Degradation of Proteins From Colostrum and Mature Milk From Chinese Mothers Using an in vitro Infant Digestion Model

Elwakiel, Mohèb; Boeren, Sjef; Wang, Wendan; Schols, Henk A.; Hettinga, Kasper A.


This study provided insights into the degradation of human milk proteins in an in vitro infant digestion model by comparing colostrum (week 1) and mature milk (week 4) of 7 Chinese mothers individually. In this study, we adapted the exiting INFOGEST in vitro model, to conditions representative to infants (0 to 3 month-old). The level of undigested proteins was analyzed by LC-MS/MS after gel-electrophoretic separation and in-gel digestion. The BCA protein assay showed that the total undigested milk protein content decreased from the start to the end of digestion with variations between mothers, especially in the gastric phase (25–80%). Undigested proteins could also still be found after the intestinal phase, ranging from 0.5 to 4.2% of initial protein content. Based on LC-MS/MS analysis, milk protein digestion varied between the mothers individually, especially during the gastric phase. No differences could be observed between protein digestion from colostrum and mature milk after the intestinal phase. The highest levels of proteins remaining after intestinal digestion can be linked to the group immune-active proteins, for all mothers. The level of protease inhibitors and total protein content in the milk did not correlate with the overall proteolysis during digestion. The results also showed that milk serum proteins partly remained after the gastric phase, with 33% remaining from colostrum and 37% remaining from mature milk. More than 40 milk serum proteins were detected after the intestinal phase. Some of the highly abundant milk serum proteins (lactoferrin, serum albumin, bile salt-activated lipase, immunoglobulins, α1-antichymotrypsin) were still partially present intact after the intestinal phase, for all mothers.
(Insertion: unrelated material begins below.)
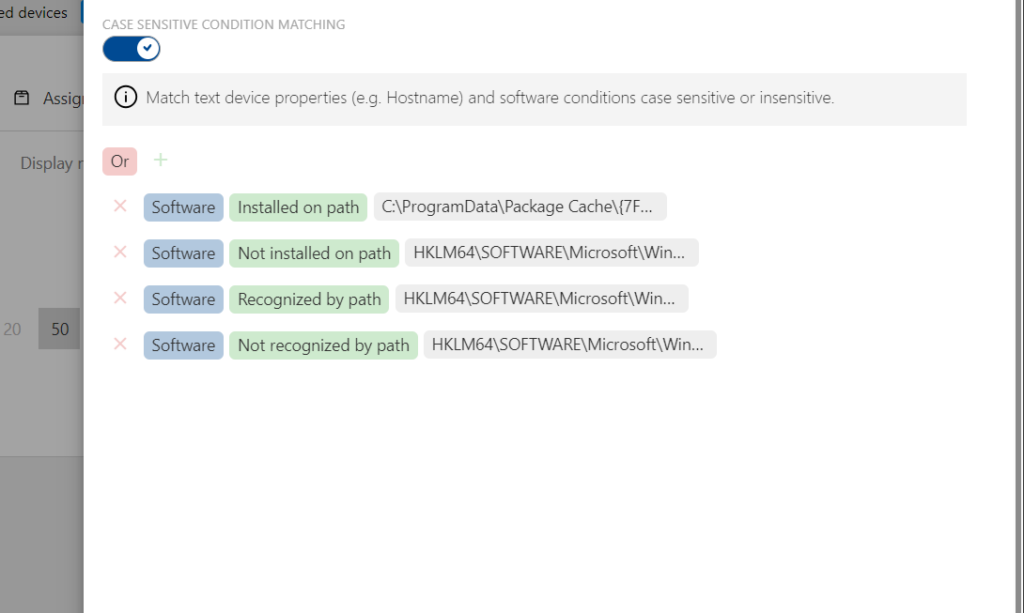Screen dimensions: 1024x613
Task: Edit the HKLM64 value for Recognized by path
Action: point(542,298)
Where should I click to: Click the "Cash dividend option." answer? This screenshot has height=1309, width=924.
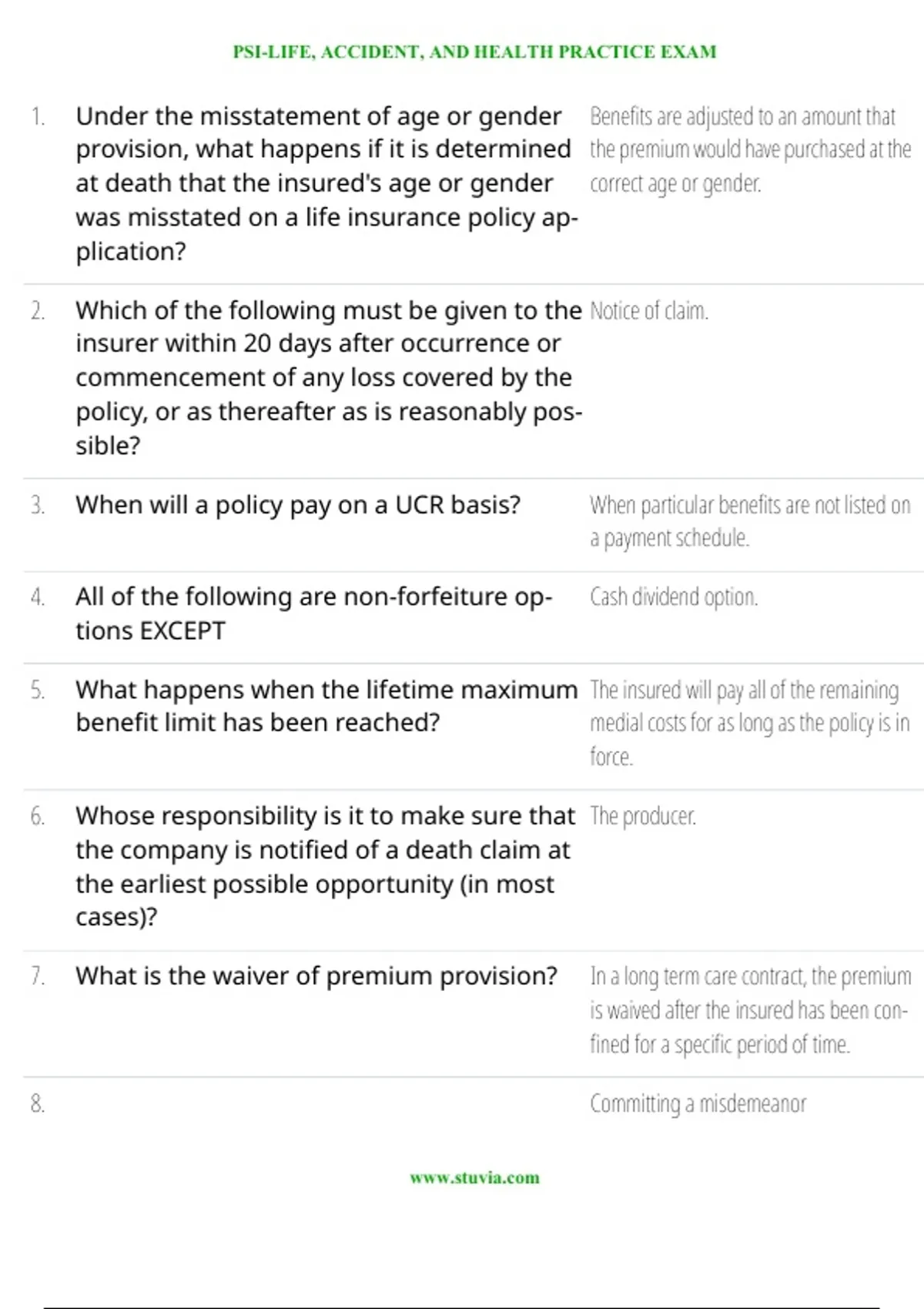(674, 598)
Caseins were also not completely digested in the gastric phase, with 35% remaining from colostrum and 13% remaining from mature milk. Caseins, on the other hand, were almost completely digested after the intestinal phase. The complete degradation of caseins into peptides might be related to their structural features. Overall, this study showed that digestion differed for the various human milk proteins by adapting an in vitro digestion model to infant physiological conditions, with the main differences between digestion of the milk from individual mothers being observed after gastric digestion.